Reebok Fit2Kick: Workout for Midfielder Position – Explosive Strength

Reebok

Today’s workout looks at developing total body strength – an important attribute for any striker.

#1 The need for explosive strength

Total body strength is an important attribute that a professional athlete can develop.

When we say strength, we do not mean bulking up like a professional bodybuilder, it just means trying to develop the innate power that your body may have.

Our next set of exercises help you develop this strength and develop your physique too (killing two birds with one stone).

#2 The Explosive Strength Workout

Number of Exercises: 3

Time Duration: 20 Minutes for the entire set

No. of Rounds: 5

#3 Kettle Bell Swings

Target Muscles: Core, Arms and Shoulders

The kettle bell as a lifting/hoisting tool is said to be one of the best instruments to work out with.

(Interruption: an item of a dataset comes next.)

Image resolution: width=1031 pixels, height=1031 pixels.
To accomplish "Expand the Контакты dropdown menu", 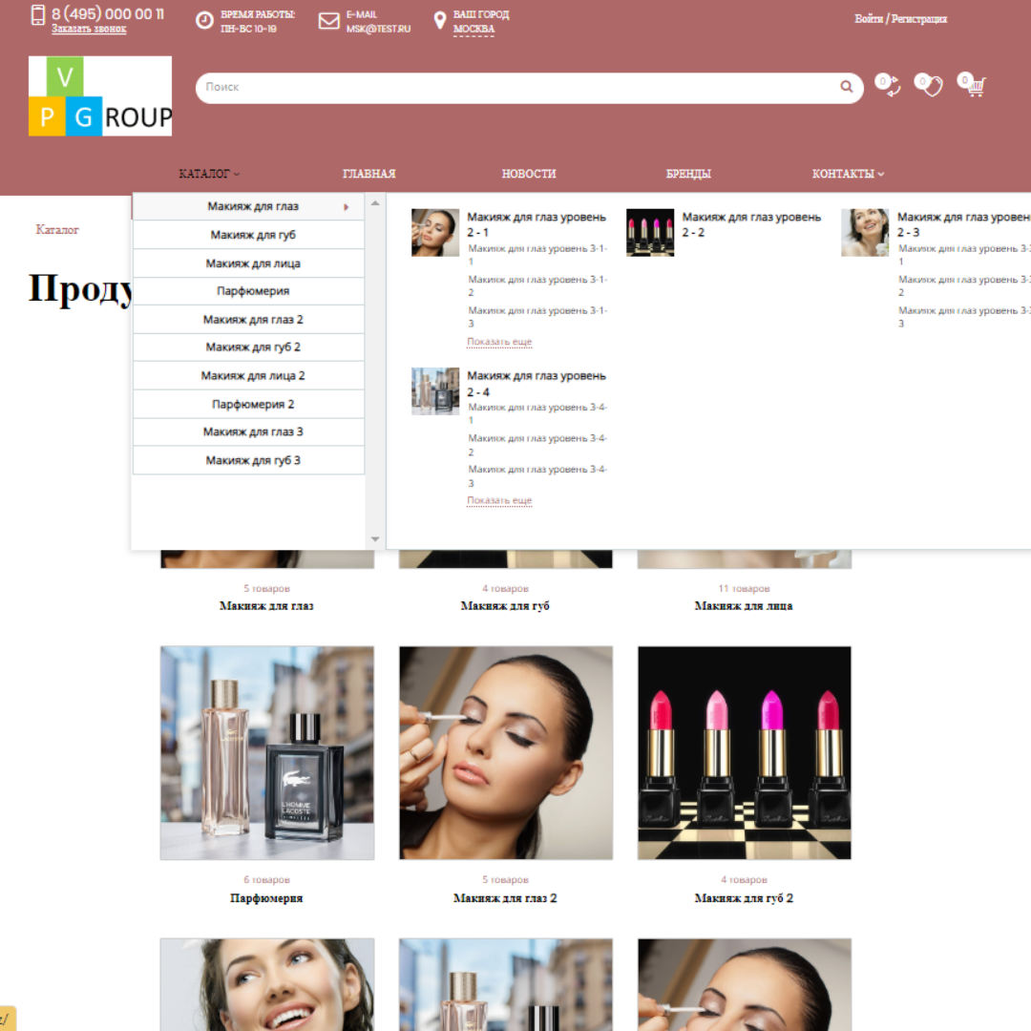I will (848, 174).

As the name suggests this unique amalgamation of a kettle and a bell allows for a wide range of movement which can help work out any and every part of the body.

The steps of this particular exercise are:

Step 1: Place the kettle bell in front of you, with your legs spread slightly grasp the handle with both hands.

Step 2: Lift the kettle bell straight up in the air; this is not an up-down movement rather you swing the kettle bell up in the air. All the while keeping your arms straight, here, your shoulders act as the gear. Stop the motion once the kettle bell has reached your eye-level.

Step 3: Pause your motion for as long as you can, then bring back the kettle bell to its initial spot on the floor.

Your set ends at twenty reps and you have to do four sets of this exercise.

Breathing: Take in a deep breath while swinging the kettle bell up, hold your breath for as long as you hold it static (at eye level), exhale while bringing the kettle bell down.

Levels: To make it difficult increase the weight of the kettle bell and the speed of each rep as well as the pause as the eye level.

#4 The Goblet Squat

Target Muscles: Arms, Hamstrings, Quads and Shoulders

The basic movement is that of the squat, the difference is you are lifting up a kettle bell or a dumble while doing this exercise.

The basic steps of this exercise are:

Step 1: Stand with your legs slightly apart, hoist the kettle bell up with both hands and hold it close to your chest.

Step 2: Lower your body as if sitting down on a chair, stop this motion the moment your thigh is parallel to the ground and your butt is in line with your knees.

Step 3: Push back up to your initial position.

The squat when combined with the kettle bell hoist helps you strengthen your core as well as helps you achieve better balance.

Your set gets over the moment you have done at least ten squats, you have to do five sets of this exercise.

Breathing: Inhale while going down and exhale while going back up.

Levels: The best way to increase the level is to do each rep as slowly as possible, also remember to breath in and out as deep as you can while doing each rep.

#5 The Max Broad Jump

Target Area: Jumping ability

Good jumping ability comes from the kind of launch or pushing strength that your body can generate.

The basic steps to this exercise are:

Step 1: Stand at one place with your body as relaxed as possible.

Step 2: Now with the maximum effort/strength you can put in, jump as far as you can. Try and increase the length of each jump

Your set ends when you have done five jumps. You have to do a total of five rounds.

Breathing: Inhale deeply before a jump, exhale when you land.

Levels: To increase the difficulty levels, try and jump as far as possible in each round.